What do you see when hundreds and thousands of tiny dots are positioned together?
Painter George Seurat saw a Sunday in a park in the middle of the Seine river.
Northeastern University professor Daniel O’Brien sees a city.
“We live at multiple geographic scales at the same time — your property, your street, and as you move up you’ve got the neighborhood, the whole city and the region — and that’s a lot like the way a pointillistic painting is organized,” explains O’Brien, a professor in the School of Public Policy and Urban Affairs and the School of Criminology and Criminal Justice.
“It’s dots that come together to form objects and those objects are organized to form the full image,” he says.
It’s kind of a metaphor, O’Brien says.
“Zooming in or out from a thing are all essential to understanding the full picture,” he continues.
O’Brien is the author of “The Pointillistic City,” a new book from MIT Press.
He is also “a big data guy” and — as director of the Boston Area Research Initiative — a leader in the field of urban informatics, which uses large data sets to both learn about and better serve communities.
But O’Brien says that while much of the data is available at the more granular level — for instance, data examining individual properties — urban science and local policy most often focus on the neighborhood level.
“It overlooks the fact that even within a neighborhood, you can have real disparities,” O’Brien says. “Neighborhoods matter, but the street matters, too, and so does your building, and so does the city that you live in versus another.”
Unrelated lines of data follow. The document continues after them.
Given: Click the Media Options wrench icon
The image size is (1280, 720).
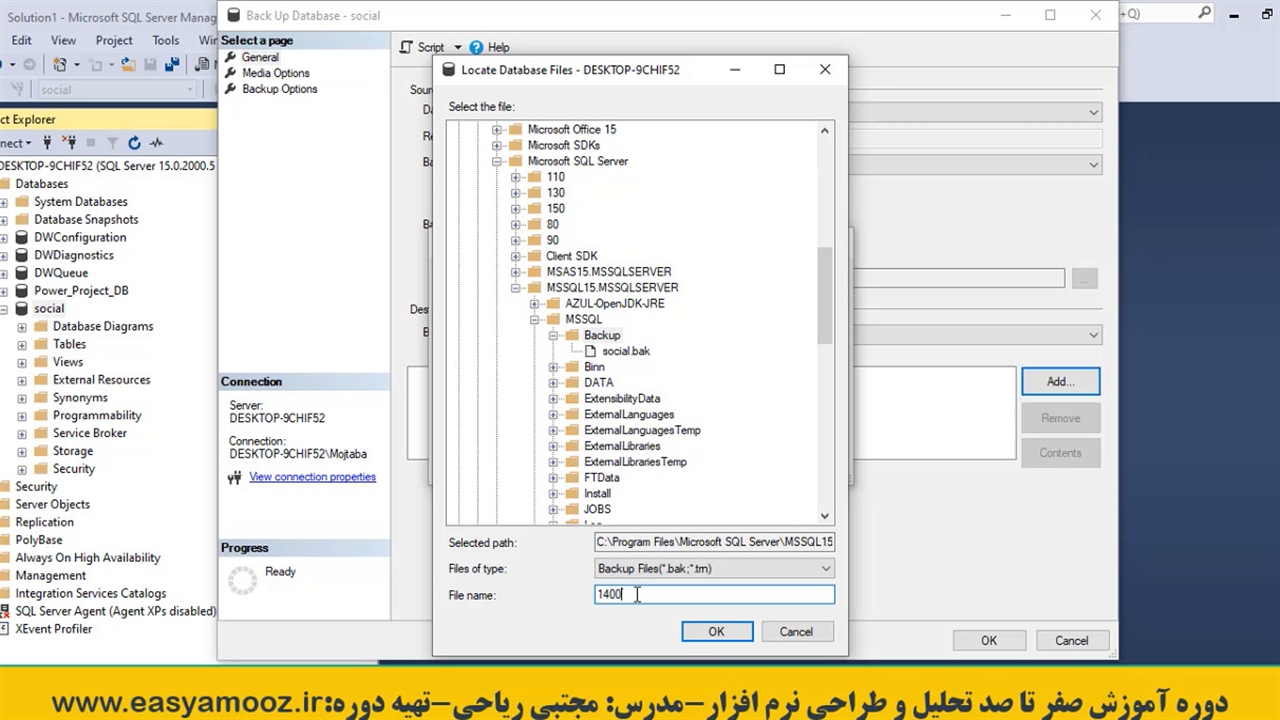Looking at the screenshot, I should point(231,73).
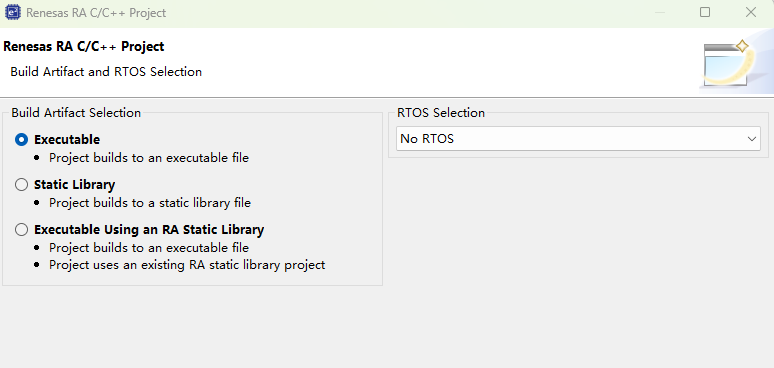The height and width of the screenshot is (368, 774).
Task: Click the bold "Static Library" label text
Action: click(x=75, y=185)
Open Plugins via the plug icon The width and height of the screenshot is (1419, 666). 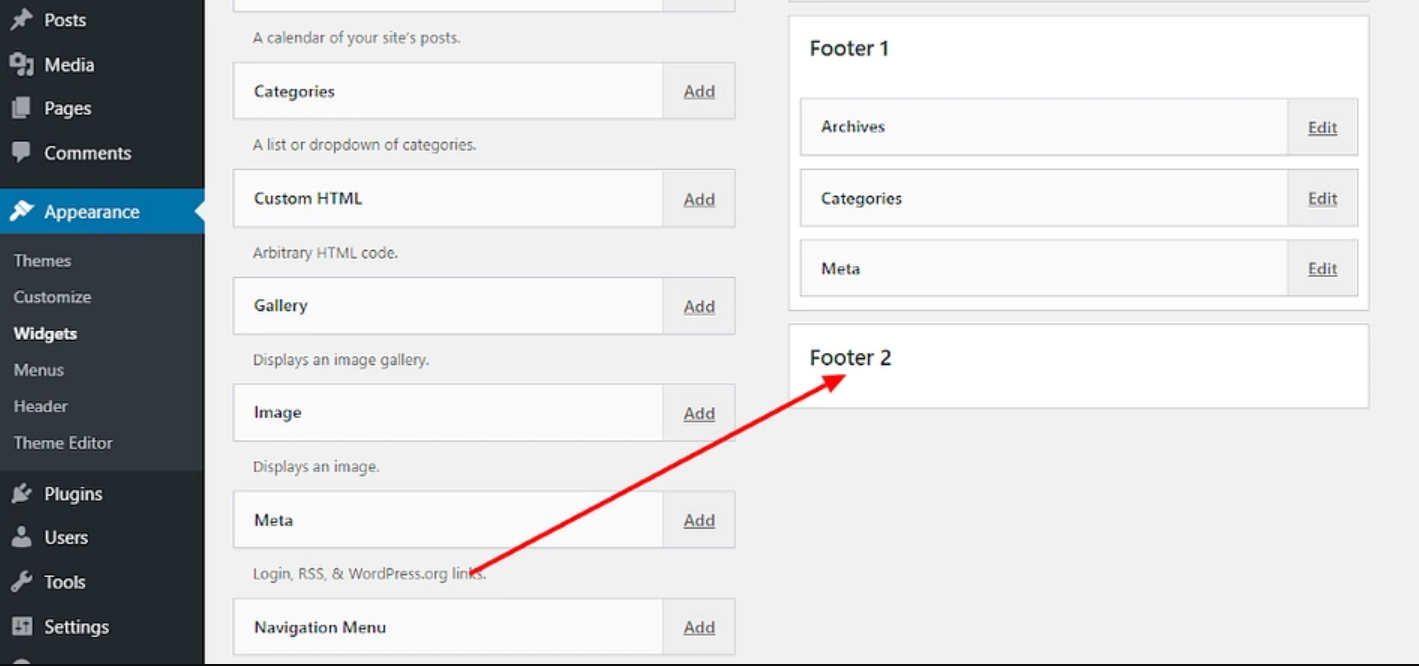tap(20, 493)
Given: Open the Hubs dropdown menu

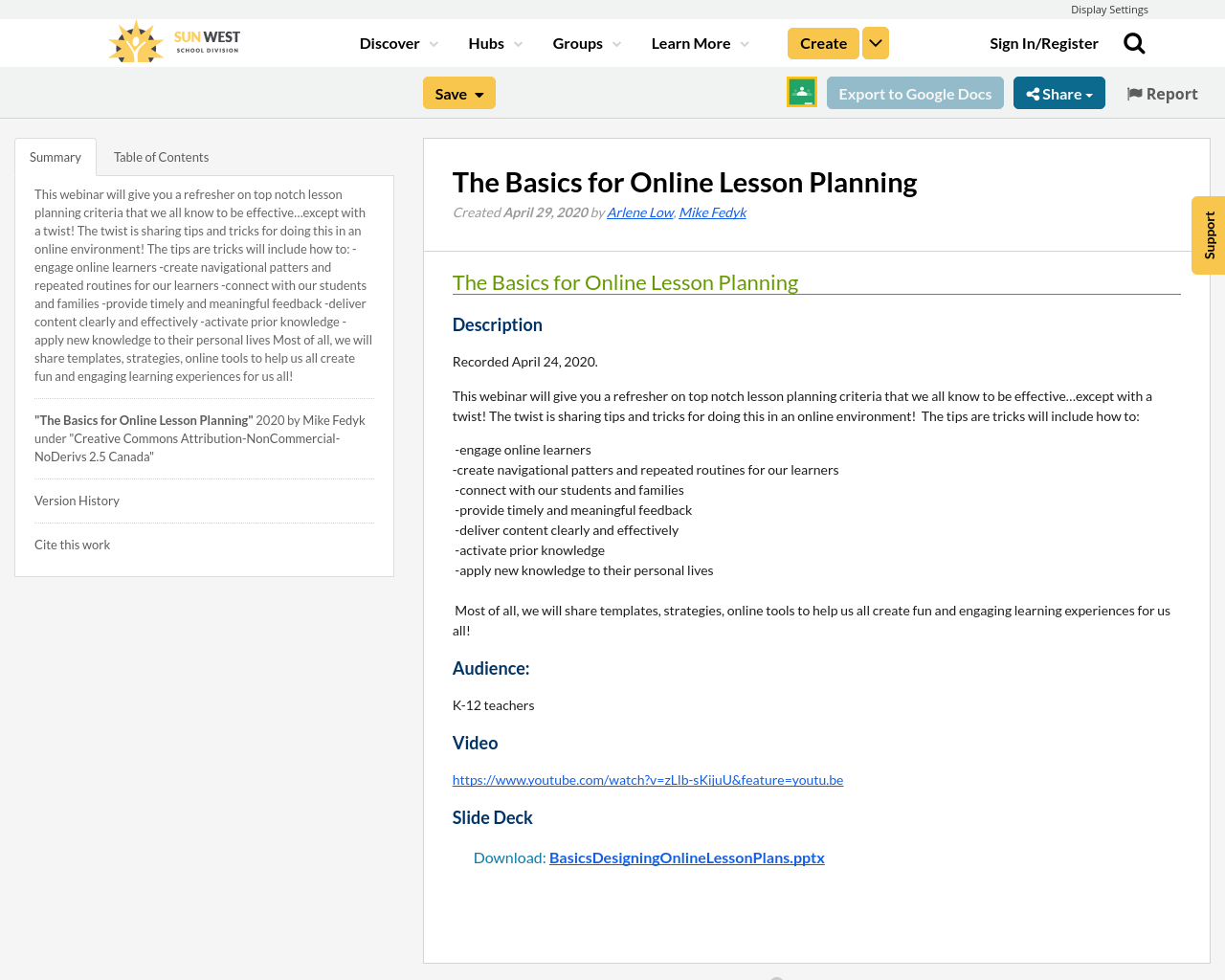Looking at the screenshot, I should point(493,42).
O’Brien calls these disparities “microspatial inequities” and illustrates their importance with his experience collaborating with the city of Boston’s Problem Properties Task Force.
This effort began around a decade ago and focuses on addressing properties that the city has designated “problems” due to factors including violations related to building, housing and sanitary codes, the number of calls to the city’s public safety agencies, and other city incident reports written about the property over the prior 12 months.
Interestingly, O’Brien did not at first think the focus would be successful — believing any crime at the properties would simply migrate elsewhere in the neighborhood.
“I was wrong in the sense that properties clearly had concentrations of crime and seemed to be independent of their neighborhoods,” O’Brien says.
Indeed, researchers found that the intervention reduced crime and disorder relative to comparable matched properties and at adjacent properties for many years.
The book also examines microspatial inequities through an environmental justice lens, detailing O’Brien’s work with local community-based organizations to install sensors on local streets which monitor and track heat and air pollution.
The local community groups can then take the data collected and advocate for interventions.
“We’re putting that information in the hands of the community so that they can determine what action and advocacy looks like for them,” O’Brien says. “We’re using the insights about microspatial inequities to guide a new model for intervention that’s science-driven and community led.”
And that community support is crucial to addressing microspatial inequities — after all, who knows about a community better than its members?
“We need to integrate the scientific side or the big data side with the community perceptions to get to these community-led science-driven approaches to policy and practice,” O’Brien says. “That’s the only way to capitalize on the insights of the book. That’s the only way to really address microspatial inequities effectively.”